2 webcams; 1 Logitech c920 & 1 Logitech c930e. ~$199 bought together on Amazon
(Different models because there have been cases where 2 webcams of the same model are not recognized correctly.)

M-Audio M-Track Plus ~$150 on Amazon
This has support for two XLR (or 1/4 jack) mic-ins , if you need more than this, I believe there is another model with 4 inputs? It is ~$100 more than this one. Not sure if you already had your microphone audio planned out but this device will give you dials which you can control your audio levels without having to mess with settings on your computer.

Any PC with an i5 CPU & AT LEAST 5 usb inputs would be fine (more is better, 2 for mouse/kb, 3 for usb devices previously listed). So long as you are not capturing gaming video or doing any sort of extremely CPU intensive applications on your PC, you'll be fine. OBS really only uses CPU (unless you are doing hardware encoding, which typically looks worse.)

If you need to use the camcorders, then the previous pc setup would be fine, but just make sure the camcorders support HDMI out and get a PCI-E capture card. I personally have never captured two different devices at the same time, so you may need a capture card that is a tad more expensive or buy two capture cards (which brings me back to the part where you may have issues getting the same model capture card, I am probably wrong but I swear I have read people run into issues with this.) For single device capture, I have heard the Avermedia Live Gamer HD is great, but I can't give any real recommendations that would benefit your specific setup.

TL;DR: Get 2 different model webcams & m-track plus for 2 mic inputs for a way more simple setup.
 

dodgepong

Administrator
Community Helper
2 webcams; 1 Logitech c920 & 1 Logitech c930e. ~$199 bought together on Amazon
(Different models because there have been cases where 2 webcams of the same model are not recognized correctly.)
This issue was resolved several versions ago.
 

FerretBomb

Active Member
Your GPU should be fine just for compositing purposes.

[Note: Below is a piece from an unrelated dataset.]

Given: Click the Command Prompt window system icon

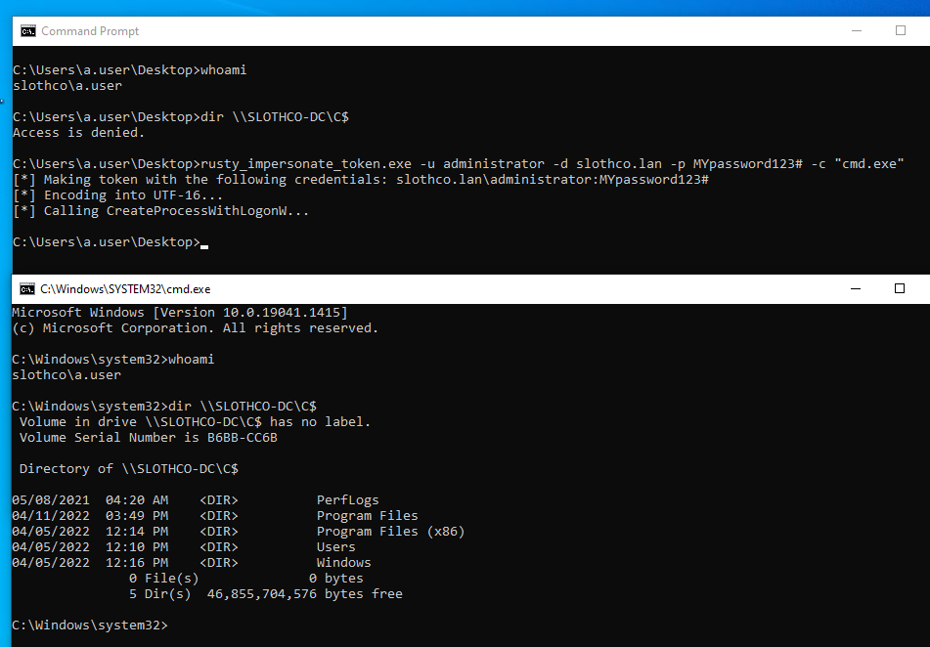Looking at the screenshot, I should tap(28, 31).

CPU could have trouble depending on the resolutions you intend to use, unless you record at a very high bitrate and encoder speed, then re-encode down later with a multipass lossless encoder for archival storage. If you intend to live-stream the lectures instead of just recording, this could be less of an option.

Webcams are handy (and the c920 is an excellent unit) but if you want to use in-place cameras or full camcorders (which will deliver better quality than a c920, at the cost of greater expense) I would STRONGLY advise cruising eBay for Datapath VisionRGB-E2 capture cards. They accept DVI and HDMI inputs (so buy your camcorders appropriately), and support two channels per card. Additionally, there is a native capture plugin for these cards on OBS, which will minimize CPU usage (which can be considerable, going by the default DirectShow capture method). You can usually find them between $120-$160 each (new, they run $700+ each). Do be aware that when using multiple, you need to assign channels via on-card jumpers. A simple process, but one that can trip people up who have never had to deal with hardware-set values on modern motherboards.

For the audio, I would recommend a Behringer 1204 USB mixing board. Provides a master-out to the computer that presents as an audio interface, and can be grabbed by OBS directly. Mic preamps built in, compressors, and offers phantom power. Plenty of inputs for various audio sources, and plays very nicely with wireless body-pack setups. You can also output via dual 1/4" for integration with in-room PA if the lecture hall is so equipped (and/or for disability-assist hookups).
 

vedranp

New Member
Thanks for your replies.

As Ferret said, we want to get better quality by using camcorders instead of webcams, but that's as high as we can go in terms of price. The main point of my post was to find out how low I can go with GPU if a capture card is necessary. Funds available are in th range Achmetha was talking about, or even below it. Also, used components from eBay are not an option, since it is an official purchase.

The lectures would be live-streamed, but the best I'm hoping for is a video that is pleasant to look at and a sound where you can understand the words clearly.